Collected data entries

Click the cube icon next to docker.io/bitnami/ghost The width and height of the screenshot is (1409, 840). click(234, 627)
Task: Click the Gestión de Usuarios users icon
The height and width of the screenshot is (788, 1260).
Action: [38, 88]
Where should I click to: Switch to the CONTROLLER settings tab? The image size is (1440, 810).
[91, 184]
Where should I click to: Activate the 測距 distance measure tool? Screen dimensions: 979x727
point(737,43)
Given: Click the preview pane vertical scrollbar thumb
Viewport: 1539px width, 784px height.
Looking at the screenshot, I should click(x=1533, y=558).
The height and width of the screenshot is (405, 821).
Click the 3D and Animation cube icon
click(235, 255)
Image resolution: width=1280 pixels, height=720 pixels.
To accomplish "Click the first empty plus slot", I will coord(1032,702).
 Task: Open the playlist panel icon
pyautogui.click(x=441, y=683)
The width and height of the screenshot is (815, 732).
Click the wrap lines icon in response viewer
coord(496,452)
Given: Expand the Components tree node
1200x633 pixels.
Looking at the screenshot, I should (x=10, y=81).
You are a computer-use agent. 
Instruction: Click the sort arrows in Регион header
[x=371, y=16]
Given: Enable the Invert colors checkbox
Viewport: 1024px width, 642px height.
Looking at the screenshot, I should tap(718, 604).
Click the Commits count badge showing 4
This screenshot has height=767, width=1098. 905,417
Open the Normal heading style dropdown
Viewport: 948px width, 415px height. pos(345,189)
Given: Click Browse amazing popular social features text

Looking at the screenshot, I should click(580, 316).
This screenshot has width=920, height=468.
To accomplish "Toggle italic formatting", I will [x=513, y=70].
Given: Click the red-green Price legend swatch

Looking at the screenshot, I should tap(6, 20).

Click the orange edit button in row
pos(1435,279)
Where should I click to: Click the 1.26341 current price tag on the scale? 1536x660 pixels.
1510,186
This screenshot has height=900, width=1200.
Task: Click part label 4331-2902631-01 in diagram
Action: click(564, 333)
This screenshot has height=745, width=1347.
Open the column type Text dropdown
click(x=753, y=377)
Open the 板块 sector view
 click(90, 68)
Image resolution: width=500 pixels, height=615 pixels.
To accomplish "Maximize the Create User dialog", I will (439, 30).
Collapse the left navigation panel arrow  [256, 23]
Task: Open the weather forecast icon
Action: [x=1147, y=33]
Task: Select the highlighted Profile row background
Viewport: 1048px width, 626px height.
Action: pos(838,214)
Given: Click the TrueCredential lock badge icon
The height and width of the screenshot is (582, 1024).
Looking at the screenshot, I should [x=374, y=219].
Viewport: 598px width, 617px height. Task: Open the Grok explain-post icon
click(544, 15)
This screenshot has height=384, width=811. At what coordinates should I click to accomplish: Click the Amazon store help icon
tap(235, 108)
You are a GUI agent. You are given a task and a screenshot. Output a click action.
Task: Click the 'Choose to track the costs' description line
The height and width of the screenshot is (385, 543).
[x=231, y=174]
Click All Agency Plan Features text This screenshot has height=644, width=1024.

*ACTIVITY*
I'd like the lines above from the one with "This screenshot has width=920, height=468." up to and including the one with "Image resolution: width=500" copied exactly, with no other lines.

*RESPONSE TO THIS EXERCISE*
This screenshot has width=920, height=468.
To accomplish "Toggle italic formatting", I will [x=513, y=70].
Given: Click the red-green Price legend swatch

Looking at the screenshot, I should tap(6, 20).

Click the orange edit button in row
pos(1435,279)
Where should I click to: Click the 1.26341 current price tag on the scale? 1536x660 pixels.
1510,186
This screenshot has height=900, width=1200.
Task: Click part label 4331-2902631-01 in diagram
Action: click(564, 333)
This screenshot has height=745, width=1347.
Open the column type Text dropdown
click(x=753, y=377)
Open the 板块 sector view
 click(90, 68)
Image resolution: width=500 pixels, height=615 pixels.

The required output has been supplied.